Partnerzy strategiczni
Orlen
Partnerzy wspierający
Tauron
Pionier carsharingu w Polsce zwija usługę „auta na minuty”. Kolejny problem Panka

Firma Panek, jedna z największych wypożyczalni samochodów w Polsce, poinformowała o zawieszeniu usługi, dzięki której zyskała rozgłos. Kończy z carsharingiem, alternatywą dla osób, które nie chcą mieć własnego auta

Samochody w ramach carsharingu (krótkoterminowy wynajem aut, niemal na minuty czy kilometry) będzie można wynajmować jeszcze do 28 marca 2025 r., dzień później usługa zostanie zawieszona. Jak przekazano, decyzja nie oznacza całkowitego wycofania się z rynku wynajmu samochodów. Po zamknięciu opcji carsharingu firma zamierza skupić się wyłącznie na wynajmie długoterminowym – Panek Rent a Car.

Czym spowodowana jest ta decyzja?

W oficjalnym komunikacie wskazano, że głównym powodem podjęcia decyzji o zakończeniu carsharingu są koszty utrzymania pojazdów. Kierowcy często nie dbali o pojazdy, a udowodnienie powstania szkód z winy poszczególnych klientów często było niemożliwe bądź ciężkie do wyegzekwowania. W ten sposób samochody stale wymagały mniejszych bądź większych napraw, które opłacała firma, a nie rzeczywisty winowajca.

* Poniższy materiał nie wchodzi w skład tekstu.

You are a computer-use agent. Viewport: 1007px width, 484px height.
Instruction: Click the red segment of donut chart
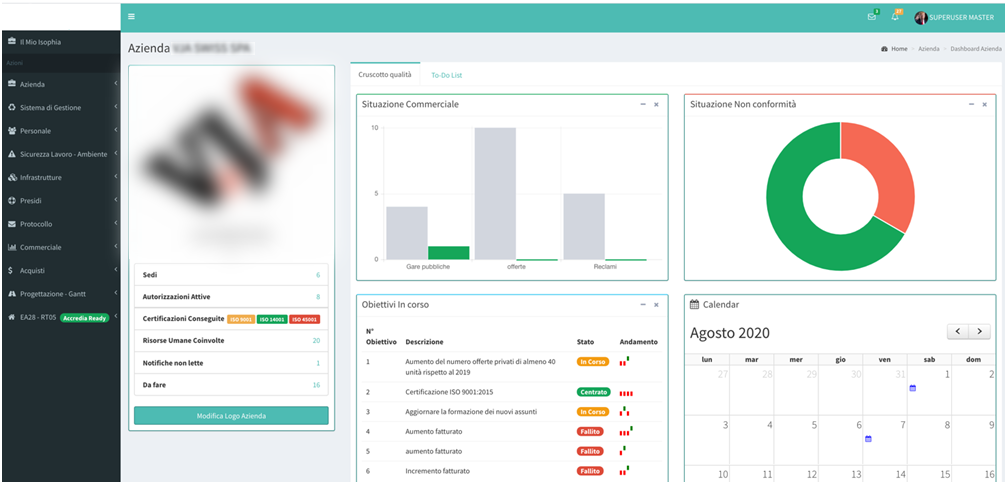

Nie są to kwoty małe, bo miesięcznie utrzymanie jednego samochodu mogło kosztować nawet 3 tys. zł, co przy flocie liczącej w szczytowym momencie 2700 pojazdów generowało ogromne koszty.

Jeszcze do niedawna firma szczyciła się możliwością wynajmu samochodów luksusowych, takich jak Bentley Continental GT czy BMW i8. Od paru lat ta flagowa opcja wynajmu wyróżniająca Panka na tle konkurencji przestała być dostępna. Podobnie sprawa się miała z samochodami retro. Niegdyś w barwy marki zostały odziane kultowe polskie samochody, takie jak Syrena 105, Fiat 126p, Fiat 125p czy Polonez Caro. Z oferty wynajmu retro do zeszłego roku przetrwały jedynie Polonez Caro i Volkswagen Scirocco.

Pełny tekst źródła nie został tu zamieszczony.